A parade of witnesses who dredged up Michael Jackson’s history with boys were allowed by a California law that permits prosecutors to prove sex-crime cases with lurid stories from a defendant’s past, the Los Angeles Times reports. Overturning decades of common law, the California legislature agreed in 1995 that sex crimes against minors – which often pit the word of a child against that of an adult – were so hard to prove that admitting evidence of a defendant’s past helped even the playing field. Critics protested that the law went against the traditional proposition that a defendant is tried for specific offenses, not for his overall character and past.
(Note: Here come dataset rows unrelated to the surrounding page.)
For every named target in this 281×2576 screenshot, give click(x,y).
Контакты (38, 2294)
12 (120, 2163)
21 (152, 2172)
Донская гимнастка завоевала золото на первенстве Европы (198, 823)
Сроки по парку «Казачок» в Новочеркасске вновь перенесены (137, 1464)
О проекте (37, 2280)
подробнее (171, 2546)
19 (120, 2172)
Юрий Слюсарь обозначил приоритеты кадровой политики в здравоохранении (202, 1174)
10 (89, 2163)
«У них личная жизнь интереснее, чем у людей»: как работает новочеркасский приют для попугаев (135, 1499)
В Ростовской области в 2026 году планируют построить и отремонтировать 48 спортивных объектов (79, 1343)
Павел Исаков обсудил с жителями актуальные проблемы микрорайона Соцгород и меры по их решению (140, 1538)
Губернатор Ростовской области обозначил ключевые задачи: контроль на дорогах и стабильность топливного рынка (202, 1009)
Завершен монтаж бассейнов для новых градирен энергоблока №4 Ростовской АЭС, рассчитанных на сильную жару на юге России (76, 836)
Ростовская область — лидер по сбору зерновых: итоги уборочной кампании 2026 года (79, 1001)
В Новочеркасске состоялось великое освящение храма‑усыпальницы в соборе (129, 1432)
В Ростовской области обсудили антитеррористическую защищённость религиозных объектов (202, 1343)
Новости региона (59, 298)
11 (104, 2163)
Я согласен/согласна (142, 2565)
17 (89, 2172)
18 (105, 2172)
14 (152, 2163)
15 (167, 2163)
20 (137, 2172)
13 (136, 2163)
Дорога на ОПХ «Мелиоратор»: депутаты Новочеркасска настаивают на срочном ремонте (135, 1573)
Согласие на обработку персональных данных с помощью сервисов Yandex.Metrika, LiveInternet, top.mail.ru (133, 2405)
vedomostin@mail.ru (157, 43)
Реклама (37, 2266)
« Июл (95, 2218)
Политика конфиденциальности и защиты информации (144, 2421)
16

In 1999, the California Supreme Court upheld the law, which was modeled on a federal statute that covers crimes on federal land. At least a dozen states, including Texas, Illinois, and Arizona, have similar laws. “That’s how we prove their conduct, with their prior conduct from the pool of victims they were able to molest,” said Los Angeles Police Department investigator James Brown of the sexually exploited child unit. “Most child sex abuse is committed in privacy, with little physical evidence and little or no witnesses, so the [prior] conduct is important. Norman Shapiro, a criminal defense attorney in New York, said such laws make it possible “to prove a case with very little or no evidence. It doesn’t seem to be very fair. It doesn’t seem to be very American, to tell you the truth.”